Treasury Secretary Janet Yellen's plan to oversee a snap meeting of top regulators to discuss recent market volatility signaled the new administration's focus on consumer financial protection after years of emphasis on deregulation.

In the meeting scheduled for as early as Thursday, the former chair of the Federal Reserve hopes to collaborate with the Securities and Exchange Commission, Federal Reserve, the New York Federal Reserve, and the Commodity Futures Trading Commission to assess potential actions to combat the stock frenzy that occurred over the last week as well as potential surges in precious metal prices.

AMC and other stocks saw a significant bump last week fueled by activity from users of the subreddit r/WallStreetBets.

Robinhood was one of the platforms that restricted trading in shares including those of video-game retailer GameStop, whose stock was propelled by what appeared to be an army of retail investors attacking the positions of hedge funds that had bet against it. Others were more interested in riding the wave from about $17 to almost $350 a share. Early trading of their listed stocks in Europe on Wednesday will be the next guide to whether they are in free fall as regulators circle.

The market event drew significant attention to Robinhood, which later moved to temporarily restrict the retail purchase of some stocks, including GME.

But GameStop crashed back to earth, closing down 60 percent at $90 on Tuesday, leaving many traders with huge losses.

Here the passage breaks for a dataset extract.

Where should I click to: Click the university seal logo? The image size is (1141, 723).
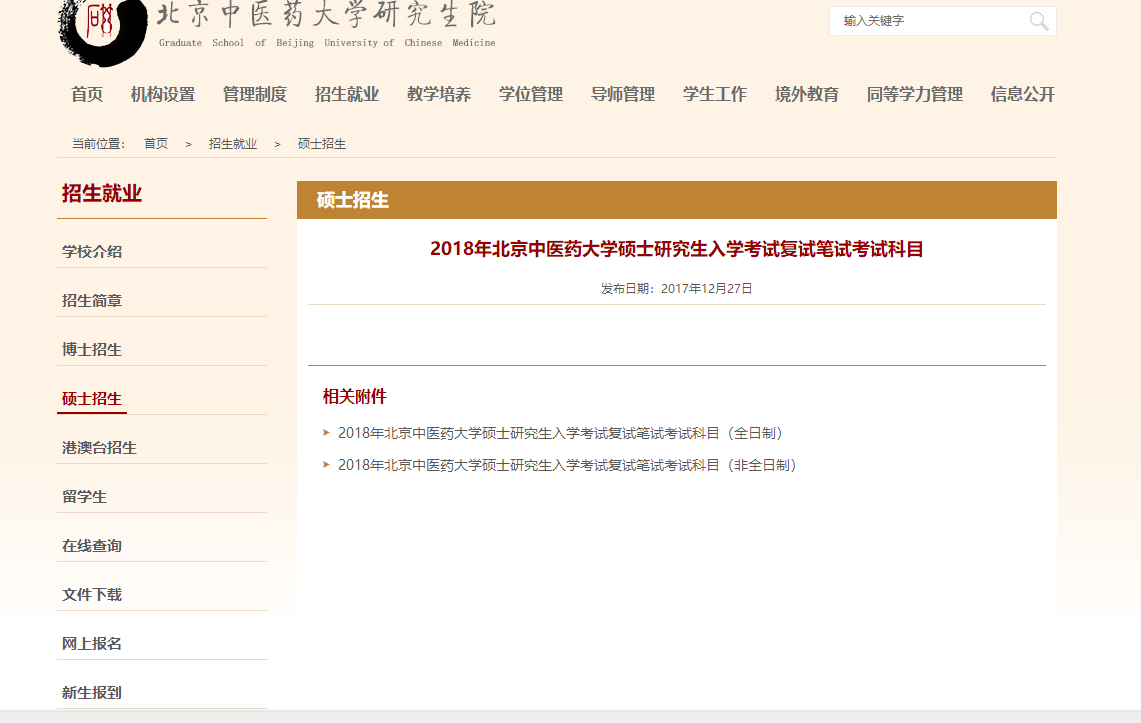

Posts encouraging silver buying also boosted prices on Monday, although that proved short lived.

The Treasury official said Yellen was looking for an update from the top USA financial regulators.

In the memo granting Yellen permission to call the meeting of regulators, a Treasury ethics official, Brian Sonfield, said it would be "difficult, if not impossible" for Yellen to recuse herself from matters involving market volatility.

Citadel, alongside another fund, extended a $2.75 billion bailout to hedge fund Melvin Capital Management. Numerous president's cabinet choices and picks for other crucial jobs await Senate confirmation - including Gary Gensler, his nominee as SEC chairman.

Yellen's sought an ethics waiver after media reports pointed out that she received $700,0000 in speaking fees from Citadel, LLC.

"Issues relating to these sectors could arise at any time without the opportunity for consultation with the ethics office", and "argue in favor of prior authorization".